What advice do you have moving forward, in terms of real estate investing?
Two variables drive the future of real estate in my mind, 1) the inevitable digital infiltration of our lives as we know it and 2) the real estate asset classes that are necessary to those lives.
Years ago, I remember an airline pilot sharing with me that American Airlines owned SABRE, the computerized system that all travel agents used to help you buy and acquire an airline ticket. We didn’t just go to the internet back then, it didn’t exist. If you needed an airline ticket, you called a travel agent. Then, one day, Southwest Airlines decided to sell its own tickets off their web site and forgo using the SABRE network. Overnight, the travel agency business took a hit it never recovered from. The banking industry is doing the same thing right now, I mean who really needs a physical bank visit to transact your banking needs? Nobody needs real estate who is now caught up in the virtual, digital world.

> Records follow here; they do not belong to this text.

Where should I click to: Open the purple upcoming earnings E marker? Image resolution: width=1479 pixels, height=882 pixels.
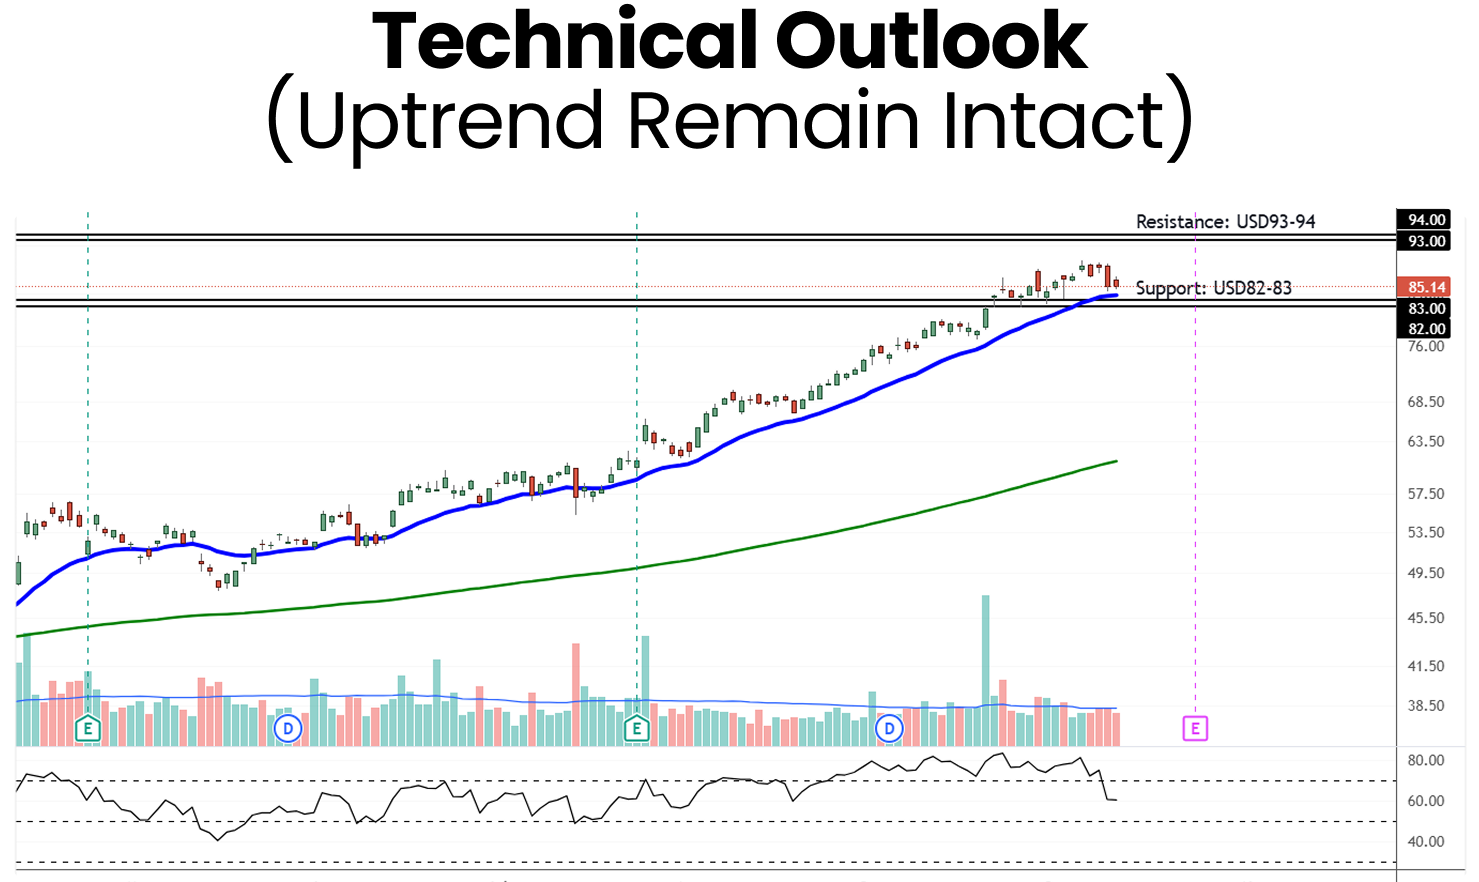[1195, 728]
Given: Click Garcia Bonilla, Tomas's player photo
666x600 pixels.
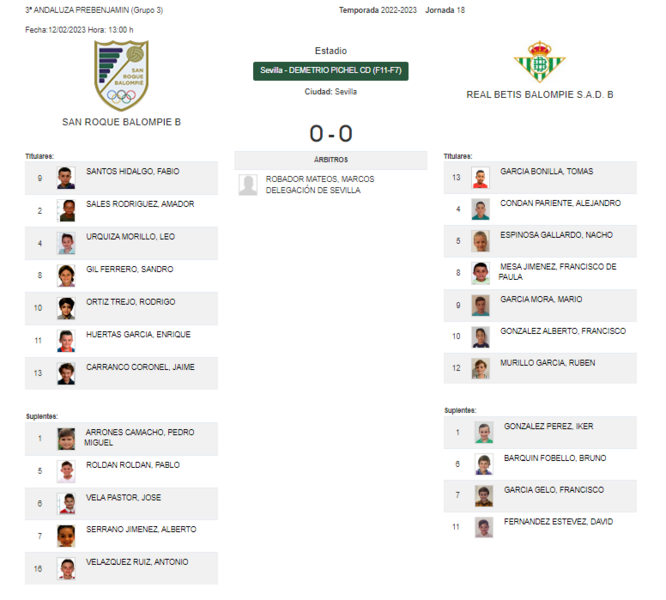Looking at the screenshot, I should point(480,177).
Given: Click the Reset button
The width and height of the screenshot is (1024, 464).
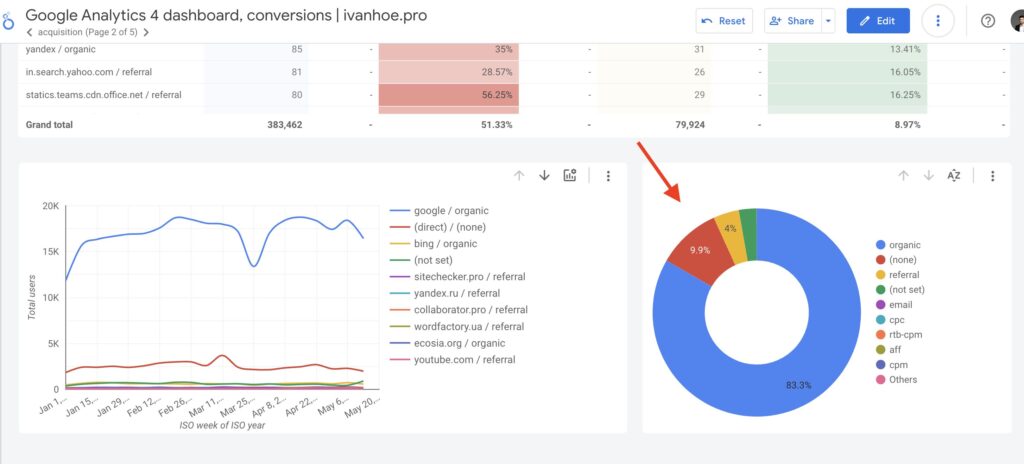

If one studies Maslow’s original hierarchy of needs, food and shelter come to mind as pretty important! Industries that revolve around those needs often need real estate to accomplish providing those needs. Clearly housing isn’t going away, and commercial uses that cater to that housing or the people in those houses who have physical needs will do fine. The retail areas where you buy “stuff” from will still proliferate. Yes, the big box retailers will do battle with the Amazon’s of the world, but the nail salon and tire store aren’t going away. If it’s physical in nature, it will need real estate in some capacity.
Lastly, I do think it interesting to read where some very smart people are returning to the most important asset category, raw land. We have a lot of people making land investments and that has not stopped at all, because there’s only so much land. There’s a reason Bill Gates has become one of the largest farmland owners in America. What does he see that everybody else doesn’t see? Number one, food is going to be critical. Bill Gates understands that. But beyond that, any asset category in the real estate space first has to start with the ground below it. And we’re not making any more land.
There’s a big reason so much capital is constantly pouring in from overseas to get invested in the United States. We are the most stable economic environment in the world and these overseas investors see owning land in the US as a huge advantage unavailable to them in countries where they reside. I don’t see this changing at all. I’m reminded of Warren Buffets comments on that first farm he bought in Nebraska so many years ago. As he said” “I needed no unusual knowledge or intelligence to conclude that the investment had no downside and potentially had substantial upside.” At Berkshire’s annual shareholders meeting this year he again insisted that land should be one of two assets he’d buy instead of Bitcoin. His remarks were classic Buffet, “If you said for a 1% interest in all of the farmland across the United States, pay our group $25 billion, I’ll write you a check this afternoon!” He may be “old school” but he’s spot on in his thinking for the future.